* [What needs to be done] Only the lines from the first line of the material below to the line containing "You are a computer-use agent. This", inclusive, should be copied, each exactly as written.

* [Data]

-- Opening Marker --

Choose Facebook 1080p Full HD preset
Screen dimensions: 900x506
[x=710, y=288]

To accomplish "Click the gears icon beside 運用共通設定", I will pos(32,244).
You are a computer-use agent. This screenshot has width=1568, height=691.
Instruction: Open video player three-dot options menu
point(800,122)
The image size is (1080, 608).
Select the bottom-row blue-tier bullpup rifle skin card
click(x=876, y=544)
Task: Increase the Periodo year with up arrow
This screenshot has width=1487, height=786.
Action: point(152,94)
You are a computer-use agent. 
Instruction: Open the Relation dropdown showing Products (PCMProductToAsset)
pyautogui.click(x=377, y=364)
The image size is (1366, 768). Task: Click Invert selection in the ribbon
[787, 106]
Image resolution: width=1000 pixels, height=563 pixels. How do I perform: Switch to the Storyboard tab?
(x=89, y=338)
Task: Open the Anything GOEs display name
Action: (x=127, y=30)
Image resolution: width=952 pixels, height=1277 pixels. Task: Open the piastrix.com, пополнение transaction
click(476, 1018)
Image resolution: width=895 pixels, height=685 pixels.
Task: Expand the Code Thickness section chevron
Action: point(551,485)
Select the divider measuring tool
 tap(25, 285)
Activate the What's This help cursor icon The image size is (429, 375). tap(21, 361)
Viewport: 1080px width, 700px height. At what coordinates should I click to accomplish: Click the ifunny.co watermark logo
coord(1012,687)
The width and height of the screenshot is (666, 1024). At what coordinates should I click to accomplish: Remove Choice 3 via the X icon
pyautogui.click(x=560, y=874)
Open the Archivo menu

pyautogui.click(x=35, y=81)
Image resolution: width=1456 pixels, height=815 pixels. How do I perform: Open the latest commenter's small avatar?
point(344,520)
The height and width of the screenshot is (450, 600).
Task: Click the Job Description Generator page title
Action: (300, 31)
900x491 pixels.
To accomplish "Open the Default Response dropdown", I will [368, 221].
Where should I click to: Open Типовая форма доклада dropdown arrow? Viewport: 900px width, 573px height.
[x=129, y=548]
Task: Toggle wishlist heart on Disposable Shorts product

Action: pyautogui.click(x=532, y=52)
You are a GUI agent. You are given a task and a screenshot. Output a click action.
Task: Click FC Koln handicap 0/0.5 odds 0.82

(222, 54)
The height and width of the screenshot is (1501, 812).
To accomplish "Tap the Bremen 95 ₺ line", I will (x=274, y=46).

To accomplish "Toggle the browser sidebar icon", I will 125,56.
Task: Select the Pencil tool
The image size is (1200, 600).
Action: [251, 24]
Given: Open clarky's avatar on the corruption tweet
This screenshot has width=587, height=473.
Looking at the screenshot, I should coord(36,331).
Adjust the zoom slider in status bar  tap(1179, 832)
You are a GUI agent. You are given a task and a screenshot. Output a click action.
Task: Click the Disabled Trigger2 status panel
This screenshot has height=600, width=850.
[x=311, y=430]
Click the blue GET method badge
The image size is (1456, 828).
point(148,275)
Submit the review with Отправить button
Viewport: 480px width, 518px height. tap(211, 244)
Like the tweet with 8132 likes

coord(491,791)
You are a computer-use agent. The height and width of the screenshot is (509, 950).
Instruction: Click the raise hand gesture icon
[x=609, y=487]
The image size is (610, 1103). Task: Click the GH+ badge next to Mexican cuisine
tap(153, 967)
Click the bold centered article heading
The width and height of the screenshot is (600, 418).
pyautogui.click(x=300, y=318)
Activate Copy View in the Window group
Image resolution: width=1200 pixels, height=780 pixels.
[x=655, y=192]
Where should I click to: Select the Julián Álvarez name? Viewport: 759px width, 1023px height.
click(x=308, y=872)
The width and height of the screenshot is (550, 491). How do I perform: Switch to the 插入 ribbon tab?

-- Closing Marker --

* [Output for this exercise]
Choose Facebook 1080p Full HD preset
Screen dimensions: 900x506
[x=710, y=288]

To accomplish "Click the gears icon beside 運用共通設定", I will pos(32,244).
You are a computer-use agent. This screenshot has width=1568, height=691.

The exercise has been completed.